------ Provided records ------

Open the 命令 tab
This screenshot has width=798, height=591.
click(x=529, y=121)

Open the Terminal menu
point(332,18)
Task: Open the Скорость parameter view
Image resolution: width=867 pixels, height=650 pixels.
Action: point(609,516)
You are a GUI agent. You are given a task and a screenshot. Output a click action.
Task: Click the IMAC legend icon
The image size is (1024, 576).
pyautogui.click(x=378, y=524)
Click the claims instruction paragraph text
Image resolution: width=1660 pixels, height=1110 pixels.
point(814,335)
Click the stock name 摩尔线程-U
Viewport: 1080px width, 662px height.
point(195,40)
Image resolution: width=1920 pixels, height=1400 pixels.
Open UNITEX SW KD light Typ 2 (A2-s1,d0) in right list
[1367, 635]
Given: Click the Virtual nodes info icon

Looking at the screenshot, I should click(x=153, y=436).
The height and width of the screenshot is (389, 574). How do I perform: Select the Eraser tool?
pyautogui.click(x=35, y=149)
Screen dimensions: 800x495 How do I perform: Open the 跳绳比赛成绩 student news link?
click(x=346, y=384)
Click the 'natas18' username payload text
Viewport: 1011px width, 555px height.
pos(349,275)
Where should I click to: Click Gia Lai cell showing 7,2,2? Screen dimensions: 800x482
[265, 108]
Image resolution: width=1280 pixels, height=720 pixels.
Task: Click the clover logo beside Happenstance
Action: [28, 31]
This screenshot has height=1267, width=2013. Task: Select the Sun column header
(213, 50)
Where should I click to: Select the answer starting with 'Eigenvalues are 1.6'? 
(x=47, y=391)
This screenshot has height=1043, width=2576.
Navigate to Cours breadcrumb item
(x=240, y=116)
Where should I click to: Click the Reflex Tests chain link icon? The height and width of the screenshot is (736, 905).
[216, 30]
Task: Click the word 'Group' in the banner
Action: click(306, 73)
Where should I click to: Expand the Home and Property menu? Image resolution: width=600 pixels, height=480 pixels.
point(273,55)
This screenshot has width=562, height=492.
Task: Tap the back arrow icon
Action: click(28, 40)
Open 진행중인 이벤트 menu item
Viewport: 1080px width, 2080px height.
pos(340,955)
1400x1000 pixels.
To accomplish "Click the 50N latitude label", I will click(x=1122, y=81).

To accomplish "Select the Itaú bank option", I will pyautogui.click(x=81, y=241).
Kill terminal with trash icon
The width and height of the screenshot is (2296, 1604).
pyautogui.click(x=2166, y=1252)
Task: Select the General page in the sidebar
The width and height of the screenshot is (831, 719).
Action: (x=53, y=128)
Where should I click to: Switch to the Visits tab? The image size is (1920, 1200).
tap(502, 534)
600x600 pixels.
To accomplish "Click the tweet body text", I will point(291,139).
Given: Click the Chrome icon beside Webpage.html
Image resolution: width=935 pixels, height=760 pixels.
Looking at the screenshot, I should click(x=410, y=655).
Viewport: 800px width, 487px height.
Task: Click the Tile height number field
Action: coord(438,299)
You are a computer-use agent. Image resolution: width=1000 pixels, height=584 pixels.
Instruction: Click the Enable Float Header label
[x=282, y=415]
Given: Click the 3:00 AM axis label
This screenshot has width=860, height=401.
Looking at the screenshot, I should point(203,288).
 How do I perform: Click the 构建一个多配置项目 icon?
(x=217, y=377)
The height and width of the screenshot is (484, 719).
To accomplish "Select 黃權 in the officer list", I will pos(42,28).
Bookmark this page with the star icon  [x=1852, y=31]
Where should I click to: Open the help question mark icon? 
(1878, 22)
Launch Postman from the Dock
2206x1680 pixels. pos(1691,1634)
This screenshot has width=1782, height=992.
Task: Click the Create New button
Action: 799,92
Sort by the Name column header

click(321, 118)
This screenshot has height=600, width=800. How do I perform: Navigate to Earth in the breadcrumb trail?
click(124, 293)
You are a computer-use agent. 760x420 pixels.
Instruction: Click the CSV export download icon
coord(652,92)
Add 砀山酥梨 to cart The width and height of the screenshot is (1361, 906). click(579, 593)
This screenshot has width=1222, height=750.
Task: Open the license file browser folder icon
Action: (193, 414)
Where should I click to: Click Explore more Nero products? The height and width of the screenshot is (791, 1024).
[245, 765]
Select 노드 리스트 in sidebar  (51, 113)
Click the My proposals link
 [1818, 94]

------

◆ **Challenge**
Lay out all the records above as a Markdown table with the columns Row and Line. Put each non-blank line in its own row, numbered in order.

◆ **Result of this exercise**
| Row | Line |
|---|---|
| 1 | Open the 命令 tab |
| 2 | This screenshot has width=798, height=591. |
| 3 | click(x=529, y=121) |
| 4 | Open the Terminal menu |
| 5 | point(332,18) |
| 6 | Task: Open the Скорость parameter view |
| 7 | Image resolution: width=867 pixels, height=650 pixels. |
| 8 | Action: point(609,516) |
| 9 | You are a GUI agent. You are given a task and a screenshot. Output a click action. |
| 10 | Task: Click the IMAC legend icon |
| 11 | The image size is (1024, 576). |
| 12 | pyautogui.click(x=378, y=524) |
| 13 | Click the claims instruction paragraph text |
| 14 | Image resolution: width=1660 pixels, height=1110 pixels. |
| 15 | point(814,335) |
| 16 | Click the stock name 摩尔线程-U |
| 17 | Viewport: 1080px width, 662px height. |
| 18 | point(195,40) |
| 19 | Image resolution: width=1920 pixels, height=1400 pixels. |
| 20 | Open UNITEX SW KD light Typ 2 (A2-s1,d0) in right list |
| 21 | [1367, 635] |
| 22 | Given: Click the Virtual nodes info icon |
| 23 | Looking at the screenshot, I should click(x=153, y=436). |
| 24 | The height and width of the screenshot is (389, 574). How do I perform: Select the Eraser tool? |
| 25 | pyautogui.click(x=35, y=149) |
| 26 | Screen dimensions: 800x495 How do I perform: Open the 跳绳比赛成绩 student news link? |
| 27 | click(x=346, y=384) |
| 28 | Click the 'natas18' username payload text |
| 29 | Viewport: 1011px width, 555px height. |
| 30 | pos(349,275) |
| 31 | Where should I click to: Click Gia Lai cell showing 7,2,2? Screen dimensions: 800x482 |
| 32 | [265, 108] |
| 33 | Image resolution: width=1280 pixels, height=720 pixels. |
| 34 | Task: Click the clover logo beside Happenstance |
| 35 | Action: [28, 31] |
| 36 | This screenshot has height=1267, width=2013. Task: Select the Sun column header |
| 37 | (213, 50) |
| 38 | Where should I click to: Select the answer starting with 'Eigenvalues are 1.6'?  |
| 39 | (x=47, y=391) |
| 40 | This screenshot has height=1043, width=2576. |
| 41 | Navigate to Cours breadcrumb item |
| 42 | (x=240, y=116) |
| 43 | Where should I click to: Click the Reflex Tests chain link icon? The height and width of the screenshot is (736, 905). |
| 44 | [216, 30] |
| 45 | Task: Click the word 'Group' in the banner |
| 46 | Action: click(306, 73) |
| 47 | Where should I click to: Expand the Home and Property menu? Image resolution: width=600 pixels, height=480 pixels. |
| 48 | point(273,55) |
| 49 | This screenshot has width=562, height=492. |
| 50 | Task: Tap the back arrow icon |
| 51 | Action: click(28, 40) |
| 52 | Open 진행중인 이벤트 menu item |
| 53 | Viewport: 1080px width, 2080px height. |
| 54 | pos(340,955) |
| 55 | 1400x1000 pixels. |
| 56 | To accomplish "Click the 50N latitude label", I will click(x=1122, y=81). |
| 57 | To accomplish "Select the Itaú bank option", I will pyautogui.click(x=81, y=241). |
| 58 | Kill terminal with trash icon |
| 59 | The width and height of the screenshot is (2296, 1604). |
| 60 | pyautogui.click(x=2166, y=1252) |
| 61 | Task: Select the General page in the sidebar |
| 62 | The width and height of the screenshot is (831, 719). |
| 63 | Action: (x=53, y=128) |
| 64 | Where should I click to: Switch to the Visits tab? The image size is (1920, 1200). |
| 65 | tap(502, 534) |
| 66 | 600x600 pixels. |
| 67 | To accomplish "Click the tweet body text", I will point(291,139). |
| 68 | Given: Click the Chrome icon beside Webpage.html |
| 69 | Image resolution: width=935 pixels, height=760 pixels. |
| 70 | Looking at the screenshot, I should click(x=410, y=655). |
| 71 | Viewport: 800px width, 487px height. |
| 72 | Task: Click the Tile height number field |
| 73 | Action: coord(438,299) |
| 74 | You are a computer-use agent. Image resolution: width=1000 pixels, height=584 pixels. |
| 75 | Instruction: Click the Enable Float Header label |
| 76 | [x=282, y=415] |
| 77 | Given: Click the 3:00 AM axis label |
| 78 | This screenshot has width=860, height=401. |
| 79 | Looking at the screenshot, I should point(203,288). |
| 80 |  How do I perform: Click the 构建一个多配置项目 icon? |
| 81 | (x=217, y=377) |
| 82 | The height and width of the screenshot is (484, 719). |
| 83 | To accomplish "Select 黃權 in the officer list", I will pos(42,28). |
| 84 | Bookmark this page with the star icon  [x=1852, y=31] |
| 85 | Where should I click to: Open the help question mark icon?  |
| 86 | (1878, 22) |
| 87 | Launch Postman from the Dock |
| 88 | 2206x1680 pixels. pos(1691,1634) |
| 89 | This screenshot has width=1782, height=992. |
| 90 | Task: Click the Create New button |
| 91 | Action: 799,92 |
| 92 | Sort by the Name column header |
| 93 | click(321, 118) |
| 94 | This screenshot has height=600, width=800. How do I perform: Navigate to Earth in the breadcrumb trail? |
| 95 | click(124, 293) |
| 96 | You are a computer-use agent. 760x420 pixels. |
| 97 | Instruction: Click the CSV export download icon |
| 98 | coord(652,92) |
| 99 | Add 砀山酥梨 to cart The width and height of the screenshot is (1361, 906). click(579, 593) |
| 100 | This screenshot has width=1222, height=750. |
| 101 | Task: Open the license file browser folder icon |
| 102 | Action: (193, 414) |
| 103 | Where should I click to: Click Explore more Nero products? The height and width of the screenshot is (791, 1024). |
| 104 | [245, 765] |
| 105 | Select 노드 리스트 in sidebar  (51, 113) |
| 106 | Click the My proposals link |
| 107 |  [1818, 94] |